[Problem to work on]: Please write out the listing again, keeping every character the same.

----------

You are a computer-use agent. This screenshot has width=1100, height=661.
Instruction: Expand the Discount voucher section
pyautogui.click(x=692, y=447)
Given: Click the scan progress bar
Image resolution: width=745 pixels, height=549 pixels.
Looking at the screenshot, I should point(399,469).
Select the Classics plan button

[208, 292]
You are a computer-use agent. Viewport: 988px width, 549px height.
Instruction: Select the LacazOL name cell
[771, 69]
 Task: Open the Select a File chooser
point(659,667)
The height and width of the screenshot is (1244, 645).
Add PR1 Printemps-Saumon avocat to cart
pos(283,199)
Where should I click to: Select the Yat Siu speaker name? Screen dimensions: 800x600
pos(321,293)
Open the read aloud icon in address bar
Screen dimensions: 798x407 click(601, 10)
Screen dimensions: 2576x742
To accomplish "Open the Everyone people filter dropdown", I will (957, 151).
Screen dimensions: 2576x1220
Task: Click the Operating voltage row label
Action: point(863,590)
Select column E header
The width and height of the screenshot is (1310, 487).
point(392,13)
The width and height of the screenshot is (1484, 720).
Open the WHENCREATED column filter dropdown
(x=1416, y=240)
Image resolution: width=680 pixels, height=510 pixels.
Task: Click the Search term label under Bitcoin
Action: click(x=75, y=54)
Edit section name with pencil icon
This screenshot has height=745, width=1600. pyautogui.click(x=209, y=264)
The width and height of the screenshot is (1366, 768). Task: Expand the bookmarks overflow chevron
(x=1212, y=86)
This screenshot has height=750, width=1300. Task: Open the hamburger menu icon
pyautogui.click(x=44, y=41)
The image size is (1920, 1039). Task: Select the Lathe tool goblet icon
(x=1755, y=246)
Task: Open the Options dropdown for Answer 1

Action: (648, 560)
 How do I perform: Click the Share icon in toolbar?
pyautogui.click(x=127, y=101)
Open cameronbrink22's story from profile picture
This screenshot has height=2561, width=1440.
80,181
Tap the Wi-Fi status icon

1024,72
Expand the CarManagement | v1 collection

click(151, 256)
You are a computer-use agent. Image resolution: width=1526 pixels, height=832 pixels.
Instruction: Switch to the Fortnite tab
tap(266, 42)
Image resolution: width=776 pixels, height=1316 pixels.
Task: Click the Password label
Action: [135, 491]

----------

[Response area]:
You are a computer-use agent. This screenshot has width=1100, height=661.
Instruction: Expand the Discount voucher section
pyautogui.click(x=692, y=447)
Given: Click the scan progress bar
Image resolution: width=745 pixels, height=549 pixels.
Looking at the screenshot, I should point(399,469).
Select the Classics plan button

[208, 292]
You are a computer-use agent. Viewport: 988px width, 549px height.
Instruction: Select the LacazOL name cell
[771, 69]
 Task: Open the Select a File chooser
point(659,667)
The height and width of the screenshot is (1244, 645).
Add PR1 Printemps-Saumon avocat to cart
pos(283,199)
Where should I click to: Select the Yat Siu speaker name? Screen dimensions: 800x600
pos(321,293)
Open the read aloud icon in address bar
Screen dimensions: 798x407 click(601, 10)
Screen dimensions: 2576x742
To accomplish "Open the Everyone people filter dropdown", I will (957, 151).
Screen dimensions: 2576x1220
Task: Click the Operating voltage row label
Action: point(863,590)
Select column E header
The width and height of the screenshot is (1310, 487).
point(392,13)
The width and height of the screenshot is (1484, 720).
Open the WHENCREATED column filter dropdown
(x=1416, y=240)
Image resolution: width=680 pixels, height=510 pixels.
Task: Click the Search term label under Bitcoin
Action: click(x=75, y=54)
Edit section name with pencil icon
This screenshot has height=745, width=1600. pyautogui.click(x=209, y=264)
The width and height of the screenshot is (1366, 768). Task: Expand the bookmarks overflow chevron
(x=1212, y=86)
This screenshot has height=750, width=1300. Task: Open the hamburger menu icon
pyautogui.click(x=44, y=41)
The image size is (1920, 1039). Task: Select the Lathe tool goblet icon
(x=1755, y=246)
Task: Open the Options dropdown for Answer 1

Action: (648, 560)
 How do I perform: Click the Share icon in toolbar?
pyautogui.click(x=127, y=101)
Open cameronbrink22's story from profile picture
This screenshot has height=2561, width=1440.
80,181
Tap the Wi-Fi status icon

1024,72
Expand the CarManagement | v1 collection

click(151, 256)
You are a computer-use agent. Image resolution: width=1526 pixels, height=832 pixels.
Instruction: Switch to the Fortnite tab
tap(266, 42)
Image resolution: width=776 pixels, height=1316 pixels.
Task: Click the Password label
Action: [135, 491]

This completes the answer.